Zitierter Text:
══════════════════════════════

Was bringt eine Liebesbeziehung im Jugendalter zum Aufblühen und was kann diese vernichten? Unter Gewalt versteht man physische, emotionale, psychologische, sexuelle Misshandlungen sowie Misshandlungen online. Zeichnung bei Street Delivery

Die Hauptbegünstigten des Projektes sind die Jugendlichen, die die Herausforderung bekommen haben, ihre Beziehungen unter die Lupe zu nehmen und an ihre Taten zu denken. Die Nebenbegünstigten sind Lehrer und Eltern, die vielleicht einen besseren Kommunikationsweg zu den Jugendlichen finden können. Auf dem Foto: Zeichnungen der Jugendlichen bei Street Delivery Bukarest

Die Illustrationen wurden von Jugendlichen gemacht.

══════════════════════════════

Datensätze:

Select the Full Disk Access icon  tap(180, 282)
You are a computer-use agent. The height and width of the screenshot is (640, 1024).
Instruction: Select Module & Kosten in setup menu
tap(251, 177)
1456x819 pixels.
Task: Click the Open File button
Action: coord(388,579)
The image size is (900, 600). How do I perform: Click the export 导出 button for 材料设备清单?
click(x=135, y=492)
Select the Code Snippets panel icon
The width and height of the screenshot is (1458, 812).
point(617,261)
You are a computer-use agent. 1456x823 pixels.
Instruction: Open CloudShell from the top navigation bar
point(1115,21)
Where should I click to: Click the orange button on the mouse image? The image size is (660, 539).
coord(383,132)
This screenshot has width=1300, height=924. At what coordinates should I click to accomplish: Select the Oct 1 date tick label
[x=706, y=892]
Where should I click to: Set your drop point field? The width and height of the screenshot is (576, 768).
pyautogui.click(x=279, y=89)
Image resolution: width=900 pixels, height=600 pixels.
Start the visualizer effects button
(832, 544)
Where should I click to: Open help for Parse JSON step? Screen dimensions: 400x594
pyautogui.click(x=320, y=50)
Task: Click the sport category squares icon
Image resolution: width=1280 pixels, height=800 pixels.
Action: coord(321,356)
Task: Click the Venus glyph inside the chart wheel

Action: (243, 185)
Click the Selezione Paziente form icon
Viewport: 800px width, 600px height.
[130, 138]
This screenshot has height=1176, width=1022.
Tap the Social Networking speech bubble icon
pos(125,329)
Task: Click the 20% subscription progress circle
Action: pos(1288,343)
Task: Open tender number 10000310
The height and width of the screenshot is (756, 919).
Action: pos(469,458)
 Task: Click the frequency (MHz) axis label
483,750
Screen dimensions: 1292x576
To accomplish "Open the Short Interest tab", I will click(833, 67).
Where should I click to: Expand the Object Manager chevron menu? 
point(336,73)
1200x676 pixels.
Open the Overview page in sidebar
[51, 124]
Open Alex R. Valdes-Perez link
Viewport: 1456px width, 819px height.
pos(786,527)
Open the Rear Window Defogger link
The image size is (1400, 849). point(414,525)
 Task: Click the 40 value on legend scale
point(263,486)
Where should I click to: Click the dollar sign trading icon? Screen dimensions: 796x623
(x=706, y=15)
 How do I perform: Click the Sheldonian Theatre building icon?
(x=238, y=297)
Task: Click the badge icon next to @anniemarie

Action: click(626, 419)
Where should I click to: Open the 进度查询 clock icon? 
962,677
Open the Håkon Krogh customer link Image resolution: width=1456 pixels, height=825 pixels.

══════════════════════════════

Bitte bearbeiten:
**A.** Welche Arten von Misshandlungen zählt der Text über das Jugendprojekt zur Gewalt? Nenne alle.
**B.** Schreib die Stelle im Text über das Jugendprojekt von „Die Hauptbegünstigten des“ bis „von Jugendlichen gemacht.“ wortgetreu ab.
**C.** Wen nennt der Text über das Jugendprojekt als Nebenbegünstigte?
Die Zeilen stammen aus einer anderen Quelle.

Lösungen:
**A.**
physische Misshandlungen
emotionale Misshandlungen
psychologische Misshandlungen
sexuelle Misshandlungen
Misshandlungen online

**B.**
Die Hauptbegünstigten des Projektes sind die Jugendlichen, die die Herausforderung bekommen haben, ihre Beziehungen unter die Lupe zu nehmen und an ihre Taten zu denken. Die Nebenbegünstigten sind Lehrer und Eltern, die vielleicht einen besseren Kommunikationsweg zu den Jugendlichen finden können. Auf dem Foto: Zeichnungen der Jugendlichen bei Street Delivery Bukarest

Die Illustrationen wurden von Jugendlichen gemacht.

**C.** Lehrer und Eltern.